This poster series was created for different London Philharmonic Orchestra concerts, each with its own theme, mood, and emotional tone. To make the series feel connected while still allowing each poster to stand on its own, I built a consistent visual system using a limited red, black, white, and grayscale palette, bold typography, and simple geometric shapes. The result is a cohesive campaign that uses contrast, scale, and layered imagery to express the intensity of each performance while keeping the full series visually unified.
This project explored how typography can carry meaning before imagery is even introduced. Each composition began with the quote itself, using scale, weight, spacing, rotation, and placement to express the message visually. Once the typographic structure was working, I selected images that reinforced the idea and added another layer of interpretation, allowing the text and image to work together as one clear visual statement.
This poster exercise explores how color, layout, and typography can visually express the tension between reason and passion. Black, white, and gray create a sense of structure and control, while the use of pink or red introduces emotion, energy, and disruption. Through bold scale shifts, angled text, circular movement, and grid-based compositions, the layouts translate the words into visual form, showing reason as organized and grounded, and passion as dynamic, expressive, and harder to contain.
This poster series was created for a Cranbrook Art Museum exhibition about Detroit’s history from the 1967 Rebellion to the present. Each poster takes a different visual approach, while the red, white, and blue palette connects the work to Detroit’s place in America and the larger national conversation around history, resistance, and identity. I used images of the artwork to reflect the exhibition’s themes. At the same time, the old television set suggests looking back in time and viewing the past through memory, media, and cultural record. Bold typography and graphic layouts give the series a strong museum presence while keeping the subject matter urgent and contemporary.

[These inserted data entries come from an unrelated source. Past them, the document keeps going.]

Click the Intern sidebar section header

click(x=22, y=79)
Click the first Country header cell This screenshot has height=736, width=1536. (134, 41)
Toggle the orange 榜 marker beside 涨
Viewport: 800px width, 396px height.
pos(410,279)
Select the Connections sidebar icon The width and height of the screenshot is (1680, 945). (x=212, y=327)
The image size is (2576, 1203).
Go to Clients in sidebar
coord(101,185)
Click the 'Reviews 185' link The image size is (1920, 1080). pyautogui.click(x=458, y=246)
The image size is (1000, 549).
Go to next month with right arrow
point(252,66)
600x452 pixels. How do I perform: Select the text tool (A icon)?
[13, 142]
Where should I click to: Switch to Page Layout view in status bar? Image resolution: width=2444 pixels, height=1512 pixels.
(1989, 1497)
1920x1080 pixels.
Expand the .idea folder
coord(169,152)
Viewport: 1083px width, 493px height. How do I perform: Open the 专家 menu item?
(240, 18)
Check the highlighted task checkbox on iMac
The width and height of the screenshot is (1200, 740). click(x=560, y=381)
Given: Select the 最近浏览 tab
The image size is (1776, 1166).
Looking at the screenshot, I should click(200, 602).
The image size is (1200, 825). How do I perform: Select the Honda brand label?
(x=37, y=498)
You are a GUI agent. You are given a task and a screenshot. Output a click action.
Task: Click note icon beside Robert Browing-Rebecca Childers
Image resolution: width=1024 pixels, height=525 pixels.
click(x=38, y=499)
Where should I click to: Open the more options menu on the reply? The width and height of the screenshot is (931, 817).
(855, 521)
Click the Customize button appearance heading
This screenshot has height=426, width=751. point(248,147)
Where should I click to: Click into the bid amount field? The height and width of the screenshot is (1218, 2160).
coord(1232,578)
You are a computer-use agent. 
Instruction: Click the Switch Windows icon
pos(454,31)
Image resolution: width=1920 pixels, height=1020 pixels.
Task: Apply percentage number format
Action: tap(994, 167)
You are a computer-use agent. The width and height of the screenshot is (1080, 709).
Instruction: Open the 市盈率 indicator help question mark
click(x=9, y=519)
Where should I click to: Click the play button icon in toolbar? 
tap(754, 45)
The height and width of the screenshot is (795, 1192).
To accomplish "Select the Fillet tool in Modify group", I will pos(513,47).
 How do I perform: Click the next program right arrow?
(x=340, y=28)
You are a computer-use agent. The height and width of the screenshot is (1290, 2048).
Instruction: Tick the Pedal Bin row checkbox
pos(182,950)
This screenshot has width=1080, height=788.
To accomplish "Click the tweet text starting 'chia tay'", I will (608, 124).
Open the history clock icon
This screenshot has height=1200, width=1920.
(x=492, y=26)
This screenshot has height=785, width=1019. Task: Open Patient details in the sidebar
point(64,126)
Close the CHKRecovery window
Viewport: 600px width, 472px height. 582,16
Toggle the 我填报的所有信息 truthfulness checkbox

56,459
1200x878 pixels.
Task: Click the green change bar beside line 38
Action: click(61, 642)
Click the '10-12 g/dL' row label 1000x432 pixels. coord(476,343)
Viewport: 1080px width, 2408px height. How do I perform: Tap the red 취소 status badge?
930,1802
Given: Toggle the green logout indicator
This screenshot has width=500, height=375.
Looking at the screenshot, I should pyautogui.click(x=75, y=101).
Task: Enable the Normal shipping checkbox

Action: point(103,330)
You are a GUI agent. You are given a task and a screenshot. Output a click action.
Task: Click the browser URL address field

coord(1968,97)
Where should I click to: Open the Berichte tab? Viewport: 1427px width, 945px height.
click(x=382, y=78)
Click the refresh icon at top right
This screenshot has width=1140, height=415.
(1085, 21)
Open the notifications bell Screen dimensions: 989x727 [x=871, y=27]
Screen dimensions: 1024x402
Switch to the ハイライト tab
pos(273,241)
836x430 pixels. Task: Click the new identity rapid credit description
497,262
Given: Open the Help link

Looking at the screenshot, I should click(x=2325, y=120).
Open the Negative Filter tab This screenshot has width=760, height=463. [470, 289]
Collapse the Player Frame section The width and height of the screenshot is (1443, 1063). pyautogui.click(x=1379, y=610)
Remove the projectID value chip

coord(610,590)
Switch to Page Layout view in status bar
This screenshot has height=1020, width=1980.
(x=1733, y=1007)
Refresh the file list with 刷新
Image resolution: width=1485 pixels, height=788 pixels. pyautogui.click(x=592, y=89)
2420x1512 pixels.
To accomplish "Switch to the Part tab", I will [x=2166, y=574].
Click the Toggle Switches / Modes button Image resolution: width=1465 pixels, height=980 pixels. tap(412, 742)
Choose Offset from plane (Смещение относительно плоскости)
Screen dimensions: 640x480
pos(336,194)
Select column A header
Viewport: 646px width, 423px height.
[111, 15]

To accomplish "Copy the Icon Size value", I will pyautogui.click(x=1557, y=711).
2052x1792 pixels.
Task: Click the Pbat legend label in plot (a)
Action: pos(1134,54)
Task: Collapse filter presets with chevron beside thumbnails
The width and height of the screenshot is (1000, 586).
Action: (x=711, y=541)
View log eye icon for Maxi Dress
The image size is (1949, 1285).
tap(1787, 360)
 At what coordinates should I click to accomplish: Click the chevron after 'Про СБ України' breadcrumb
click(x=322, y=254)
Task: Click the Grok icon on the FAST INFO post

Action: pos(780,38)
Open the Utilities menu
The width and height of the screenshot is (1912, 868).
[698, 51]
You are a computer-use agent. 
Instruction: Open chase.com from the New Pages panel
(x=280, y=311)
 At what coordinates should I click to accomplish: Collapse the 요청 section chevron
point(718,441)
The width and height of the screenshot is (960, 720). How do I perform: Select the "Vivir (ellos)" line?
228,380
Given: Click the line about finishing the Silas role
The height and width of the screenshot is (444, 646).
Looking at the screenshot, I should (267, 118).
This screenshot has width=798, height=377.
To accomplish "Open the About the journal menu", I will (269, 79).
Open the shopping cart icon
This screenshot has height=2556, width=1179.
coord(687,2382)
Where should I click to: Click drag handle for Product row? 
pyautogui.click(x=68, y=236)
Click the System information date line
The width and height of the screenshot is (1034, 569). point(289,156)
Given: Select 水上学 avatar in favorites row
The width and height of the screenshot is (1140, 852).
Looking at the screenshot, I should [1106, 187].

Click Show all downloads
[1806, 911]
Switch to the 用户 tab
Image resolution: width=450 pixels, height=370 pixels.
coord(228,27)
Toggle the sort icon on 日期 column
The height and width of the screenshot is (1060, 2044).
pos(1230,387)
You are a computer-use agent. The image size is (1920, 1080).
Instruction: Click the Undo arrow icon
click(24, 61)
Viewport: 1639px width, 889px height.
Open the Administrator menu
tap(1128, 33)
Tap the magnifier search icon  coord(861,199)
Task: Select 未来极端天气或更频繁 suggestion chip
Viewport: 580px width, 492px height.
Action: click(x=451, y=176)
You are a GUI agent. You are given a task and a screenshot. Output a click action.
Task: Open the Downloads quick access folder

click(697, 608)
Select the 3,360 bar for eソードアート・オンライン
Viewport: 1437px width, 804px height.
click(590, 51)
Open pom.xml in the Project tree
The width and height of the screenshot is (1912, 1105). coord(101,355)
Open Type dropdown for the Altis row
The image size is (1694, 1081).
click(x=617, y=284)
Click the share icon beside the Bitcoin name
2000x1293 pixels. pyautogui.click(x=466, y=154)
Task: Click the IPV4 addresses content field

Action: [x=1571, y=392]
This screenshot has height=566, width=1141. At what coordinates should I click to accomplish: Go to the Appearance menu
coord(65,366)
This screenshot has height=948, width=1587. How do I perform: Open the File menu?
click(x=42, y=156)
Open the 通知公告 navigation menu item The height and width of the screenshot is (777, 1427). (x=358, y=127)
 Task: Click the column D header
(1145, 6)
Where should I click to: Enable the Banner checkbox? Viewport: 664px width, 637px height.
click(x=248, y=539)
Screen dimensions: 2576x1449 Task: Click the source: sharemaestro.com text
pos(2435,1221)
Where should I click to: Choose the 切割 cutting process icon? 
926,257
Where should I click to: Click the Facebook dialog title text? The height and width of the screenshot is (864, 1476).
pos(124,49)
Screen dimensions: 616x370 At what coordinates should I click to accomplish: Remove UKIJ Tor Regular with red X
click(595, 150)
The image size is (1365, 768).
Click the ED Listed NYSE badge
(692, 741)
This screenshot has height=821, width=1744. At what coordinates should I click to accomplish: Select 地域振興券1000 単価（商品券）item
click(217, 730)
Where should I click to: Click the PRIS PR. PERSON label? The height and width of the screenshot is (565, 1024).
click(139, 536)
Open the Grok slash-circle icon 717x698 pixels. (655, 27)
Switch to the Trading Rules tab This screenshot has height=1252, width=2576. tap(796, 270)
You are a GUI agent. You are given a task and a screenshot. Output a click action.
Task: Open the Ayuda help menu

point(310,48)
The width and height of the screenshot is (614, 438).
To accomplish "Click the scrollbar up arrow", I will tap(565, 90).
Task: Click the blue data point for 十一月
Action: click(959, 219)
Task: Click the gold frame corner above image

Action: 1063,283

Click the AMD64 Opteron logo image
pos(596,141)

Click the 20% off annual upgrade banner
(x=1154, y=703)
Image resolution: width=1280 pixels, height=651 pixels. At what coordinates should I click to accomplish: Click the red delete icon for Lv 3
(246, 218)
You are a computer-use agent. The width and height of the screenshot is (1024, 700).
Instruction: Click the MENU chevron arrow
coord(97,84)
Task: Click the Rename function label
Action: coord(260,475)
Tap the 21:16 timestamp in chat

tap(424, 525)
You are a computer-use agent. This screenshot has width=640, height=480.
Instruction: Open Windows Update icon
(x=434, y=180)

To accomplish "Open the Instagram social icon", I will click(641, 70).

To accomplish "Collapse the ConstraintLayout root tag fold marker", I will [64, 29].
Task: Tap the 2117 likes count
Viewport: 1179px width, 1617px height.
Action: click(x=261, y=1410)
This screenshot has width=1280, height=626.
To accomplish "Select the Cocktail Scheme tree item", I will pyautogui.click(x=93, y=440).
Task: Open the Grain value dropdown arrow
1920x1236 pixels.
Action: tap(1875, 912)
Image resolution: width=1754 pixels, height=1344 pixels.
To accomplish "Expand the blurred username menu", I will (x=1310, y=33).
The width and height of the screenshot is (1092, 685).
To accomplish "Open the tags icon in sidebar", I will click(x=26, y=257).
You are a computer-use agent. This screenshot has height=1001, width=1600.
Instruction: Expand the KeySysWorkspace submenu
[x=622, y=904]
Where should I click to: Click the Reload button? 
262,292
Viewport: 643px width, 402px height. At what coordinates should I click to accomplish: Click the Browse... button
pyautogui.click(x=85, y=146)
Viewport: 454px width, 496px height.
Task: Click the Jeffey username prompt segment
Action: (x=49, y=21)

This poster series was created for a Danish jewelry company that responsibly sources its gemstones from Sri Lanka. The campaign connects the elegance of the finished jewelry with the natural landscapes where the gems originate, using atmospheric photography, refined typography, and rich gemstone colors to tell a story of place, rarity, and craftsmanship. The visual direction emphasizes that each stone is not only beautiful but traceable, responsibly sourced, and connected to the earth, making the jewelry feel both luxurious and meaningful.